Ineffective assistance of counsel and mistrials explained

Makenzie KeeneVolume 50 Staff Member


The issue in this case was whether the court of appeals erred in affirming the decision of the trial court to grant a new trial due to ineffective assistance of counsel. The Court of Criminal Appeals reversed the decision, holding that the court of appeals erred because the wrong standard of review was applied to the determination.

Rene Gutierrez, Appellee, caused a disturbance at a bar during which police were called. The Appellee was arrested shortly thereafter by Officer Ruben Ramirez. The Appellee repeatedly spit on Officer Ramirez and his vehicle while first being transported to a hospital for medical clearance and then to the jail. Officer Ramirez restrained the Appellee and outfitted him with a spit shield after the Appellee kicked his knee caps. The Appellee was indicted with three counts of aggravated assault, one count of assault on a public servant, and one count of harassment of a public servant.

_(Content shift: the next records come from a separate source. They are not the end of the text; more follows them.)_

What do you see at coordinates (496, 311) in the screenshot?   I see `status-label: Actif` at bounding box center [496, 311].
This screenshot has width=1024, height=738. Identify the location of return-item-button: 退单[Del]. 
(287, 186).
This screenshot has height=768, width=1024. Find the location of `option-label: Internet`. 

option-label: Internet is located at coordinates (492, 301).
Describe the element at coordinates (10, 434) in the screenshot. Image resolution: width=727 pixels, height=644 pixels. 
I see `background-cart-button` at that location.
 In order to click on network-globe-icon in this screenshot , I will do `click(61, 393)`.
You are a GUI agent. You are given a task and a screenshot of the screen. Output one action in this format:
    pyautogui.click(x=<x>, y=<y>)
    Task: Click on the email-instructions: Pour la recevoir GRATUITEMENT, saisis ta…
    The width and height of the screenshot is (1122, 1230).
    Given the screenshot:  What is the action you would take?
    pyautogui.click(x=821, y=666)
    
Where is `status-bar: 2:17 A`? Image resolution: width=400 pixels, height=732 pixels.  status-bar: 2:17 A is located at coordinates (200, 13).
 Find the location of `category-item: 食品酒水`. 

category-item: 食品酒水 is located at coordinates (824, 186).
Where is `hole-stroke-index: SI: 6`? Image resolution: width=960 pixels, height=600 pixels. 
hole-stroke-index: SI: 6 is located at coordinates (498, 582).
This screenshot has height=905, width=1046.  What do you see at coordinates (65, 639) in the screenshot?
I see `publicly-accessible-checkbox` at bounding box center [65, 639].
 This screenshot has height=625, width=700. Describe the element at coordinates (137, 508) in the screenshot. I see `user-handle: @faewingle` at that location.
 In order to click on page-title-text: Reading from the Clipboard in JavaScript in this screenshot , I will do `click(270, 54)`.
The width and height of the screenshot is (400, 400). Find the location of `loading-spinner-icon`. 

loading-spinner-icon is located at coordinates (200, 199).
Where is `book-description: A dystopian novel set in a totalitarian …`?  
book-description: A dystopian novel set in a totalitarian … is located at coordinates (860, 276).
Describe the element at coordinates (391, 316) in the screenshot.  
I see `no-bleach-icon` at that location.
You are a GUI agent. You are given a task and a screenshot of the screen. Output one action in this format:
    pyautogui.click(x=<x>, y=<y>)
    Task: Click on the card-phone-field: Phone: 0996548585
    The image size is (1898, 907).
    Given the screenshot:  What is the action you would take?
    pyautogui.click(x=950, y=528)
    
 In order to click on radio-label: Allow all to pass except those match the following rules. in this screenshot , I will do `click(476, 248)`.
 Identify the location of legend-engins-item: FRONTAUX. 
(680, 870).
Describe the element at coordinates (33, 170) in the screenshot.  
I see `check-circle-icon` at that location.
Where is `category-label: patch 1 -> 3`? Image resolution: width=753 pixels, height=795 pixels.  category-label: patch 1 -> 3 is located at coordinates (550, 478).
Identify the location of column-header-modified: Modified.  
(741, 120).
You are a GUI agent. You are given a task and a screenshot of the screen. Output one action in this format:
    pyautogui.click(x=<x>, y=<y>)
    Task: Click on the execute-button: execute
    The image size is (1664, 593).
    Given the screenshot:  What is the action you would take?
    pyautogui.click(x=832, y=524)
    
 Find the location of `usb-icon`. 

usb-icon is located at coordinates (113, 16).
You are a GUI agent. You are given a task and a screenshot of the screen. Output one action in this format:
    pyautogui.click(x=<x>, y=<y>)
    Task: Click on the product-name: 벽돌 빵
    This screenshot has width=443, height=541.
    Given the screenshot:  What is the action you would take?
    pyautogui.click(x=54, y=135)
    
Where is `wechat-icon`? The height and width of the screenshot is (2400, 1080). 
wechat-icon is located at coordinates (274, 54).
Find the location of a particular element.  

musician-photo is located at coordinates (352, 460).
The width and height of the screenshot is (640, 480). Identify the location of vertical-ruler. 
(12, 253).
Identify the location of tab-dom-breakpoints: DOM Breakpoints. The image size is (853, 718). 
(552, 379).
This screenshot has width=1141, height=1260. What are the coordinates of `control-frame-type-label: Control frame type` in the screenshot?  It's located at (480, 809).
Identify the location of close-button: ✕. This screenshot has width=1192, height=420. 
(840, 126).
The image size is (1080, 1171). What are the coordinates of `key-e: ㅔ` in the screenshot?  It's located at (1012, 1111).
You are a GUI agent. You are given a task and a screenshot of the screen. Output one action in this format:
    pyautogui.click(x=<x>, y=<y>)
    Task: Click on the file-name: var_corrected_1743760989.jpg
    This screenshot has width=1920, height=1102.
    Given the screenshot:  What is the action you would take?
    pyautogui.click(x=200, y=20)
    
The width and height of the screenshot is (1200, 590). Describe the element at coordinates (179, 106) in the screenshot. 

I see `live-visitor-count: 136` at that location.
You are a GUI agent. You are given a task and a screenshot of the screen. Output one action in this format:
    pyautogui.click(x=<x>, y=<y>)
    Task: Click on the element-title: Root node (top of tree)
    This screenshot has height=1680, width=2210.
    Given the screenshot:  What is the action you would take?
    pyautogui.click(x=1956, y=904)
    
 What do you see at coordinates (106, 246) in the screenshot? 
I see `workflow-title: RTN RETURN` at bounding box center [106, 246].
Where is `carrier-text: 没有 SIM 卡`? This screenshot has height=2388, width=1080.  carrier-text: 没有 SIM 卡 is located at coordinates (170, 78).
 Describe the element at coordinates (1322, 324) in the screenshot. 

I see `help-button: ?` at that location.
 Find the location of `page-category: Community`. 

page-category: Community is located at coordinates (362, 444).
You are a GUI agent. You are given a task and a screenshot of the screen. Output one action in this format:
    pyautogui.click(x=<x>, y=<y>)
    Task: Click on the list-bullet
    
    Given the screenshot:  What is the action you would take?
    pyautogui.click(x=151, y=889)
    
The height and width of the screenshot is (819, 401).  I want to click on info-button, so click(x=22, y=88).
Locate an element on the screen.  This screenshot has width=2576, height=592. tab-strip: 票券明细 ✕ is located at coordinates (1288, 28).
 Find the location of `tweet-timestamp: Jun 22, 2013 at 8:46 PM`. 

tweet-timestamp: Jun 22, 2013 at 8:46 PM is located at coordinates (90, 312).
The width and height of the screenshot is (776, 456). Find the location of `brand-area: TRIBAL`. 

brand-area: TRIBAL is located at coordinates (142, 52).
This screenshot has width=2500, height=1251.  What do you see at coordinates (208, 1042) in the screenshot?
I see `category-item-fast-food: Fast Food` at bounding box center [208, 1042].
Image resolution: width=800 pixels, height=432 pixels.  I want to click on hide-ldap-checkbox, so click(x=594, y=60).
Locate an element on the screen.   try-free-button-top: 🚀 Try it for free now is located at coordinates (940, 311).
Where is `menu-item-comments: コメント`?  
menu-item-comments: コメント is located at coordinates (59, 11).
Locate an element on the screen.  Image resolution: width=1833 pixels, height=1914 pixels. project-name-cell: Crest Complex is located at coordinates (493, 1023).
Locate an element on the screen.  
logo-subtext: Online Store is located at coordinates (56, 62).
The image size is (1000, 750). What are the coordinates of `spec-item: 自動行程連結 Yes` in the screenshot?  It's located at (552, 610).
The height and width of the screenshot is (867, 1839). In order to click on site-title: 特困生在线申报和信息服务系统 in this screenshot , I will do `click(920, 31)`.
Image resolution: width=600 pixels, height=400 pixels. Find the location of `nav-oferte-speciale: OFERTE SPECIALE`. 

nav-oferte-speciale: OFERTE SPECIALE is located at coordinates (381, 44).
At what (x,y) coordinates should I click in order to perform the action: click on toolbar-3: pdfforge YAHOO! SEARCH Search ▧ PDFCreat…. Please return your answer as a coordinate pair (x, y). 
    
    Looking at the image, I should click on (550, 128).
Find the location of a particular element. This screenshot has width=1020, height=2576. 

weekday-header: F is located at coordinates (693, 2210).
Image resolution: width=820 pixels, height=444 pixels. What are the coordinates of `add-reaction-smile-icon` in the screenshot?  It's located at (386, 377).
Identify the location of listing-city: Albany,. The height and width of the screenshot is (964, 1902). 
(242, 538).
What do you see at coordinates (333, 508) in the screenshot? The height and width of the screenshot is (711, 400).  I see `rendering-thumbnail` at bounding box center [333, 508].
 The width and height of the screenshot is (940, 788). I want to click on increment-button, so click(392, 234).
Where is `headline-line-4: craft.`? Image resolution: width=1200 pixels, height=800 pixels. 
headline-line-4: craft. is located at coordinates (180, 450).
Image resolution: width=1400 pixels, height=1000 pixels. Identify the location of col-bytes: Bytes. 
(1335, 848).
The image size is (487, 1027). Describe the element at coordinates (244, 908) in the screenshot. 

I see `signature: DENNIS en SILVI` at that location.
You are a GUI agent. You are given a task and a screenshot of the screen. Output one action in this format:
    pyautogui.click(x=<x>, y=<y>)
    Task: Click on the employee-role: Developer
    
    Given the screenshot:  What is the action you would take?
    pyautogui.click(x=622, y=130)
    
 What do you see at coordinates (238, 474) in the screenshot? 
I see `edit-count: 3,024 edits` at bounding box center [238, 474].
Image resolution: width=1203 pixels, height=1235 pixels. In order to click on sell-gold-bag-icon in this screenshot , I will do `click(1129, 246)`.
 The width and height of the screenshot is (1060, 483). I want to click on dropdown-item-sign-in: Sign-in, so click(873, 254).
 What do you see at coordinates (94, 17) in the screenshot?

At trial, following the swearing-in of Officer Ramirez to testify, one of jurors said, “Judge, I know [the witness]….” The judge excused the jury, questioned the juror, and decided the trial would continue due to the non-existence of juror bias, but that the parties could agree to dismiss the juror and try the case with eleven jury members. Defense counsel advised his client to proceed with eleven jury members, and the State agreed to remove the twelfth juror. The eleven-member jury convicted the Appellee of three of the five charges. The Appellee filed a timely motion for new trial, arguing he would have requested a mistrial but for counsel’s advice to proceed.  A motion for new trial was granted, and the State appealed. The court of appeals found no abuse of discretion because a trial court could have reasonably found the Appellee’s right to a twelve-member-jury trial was abridged, and because a mistrial request by the Appellee would have likely been granted.   The State then filed a petition for discretionary review.

The State argued the granting of a new trial was erroneous because the trial court misapplied the two-pronged test of Strickland v. Washington, which provides a defendant must prove his attorney’s performance was 1) deficient and 2) the deficiency prejudiced him. To meet the prejudice prong, a defendant must prove that absent the failure to advise the client, there is a reasonable probability the outcome of the case would have been different.  Here, the Appellant argued that had he been specifically informed of his right to a twelve-person jury, he would have requested a mistrial. The Court of Criminal Appeals held the appropriate standard is not whether any court would have granted a mistrial, but instead whether that particular trial court would have likely granted one, and that nothing in the record supported that finding. The record in this case showed the judge, in trying to move the trial along, determined the juror was not biased, and thus there was no indication a mistrial for juror bias would have been granted by that court. The Court of Criminal Appeals, further held the trial court would not have abused its discretion in denying a motion for mistrial if the Appellant had so requested. This Court, in reversing the court of appeals, vacated the order for new trial and reinstated the judgment of the trial court.

State v. Gutierrez, No. PD-0197-16 (Tex. Crim. App. Oct. 18, 2017).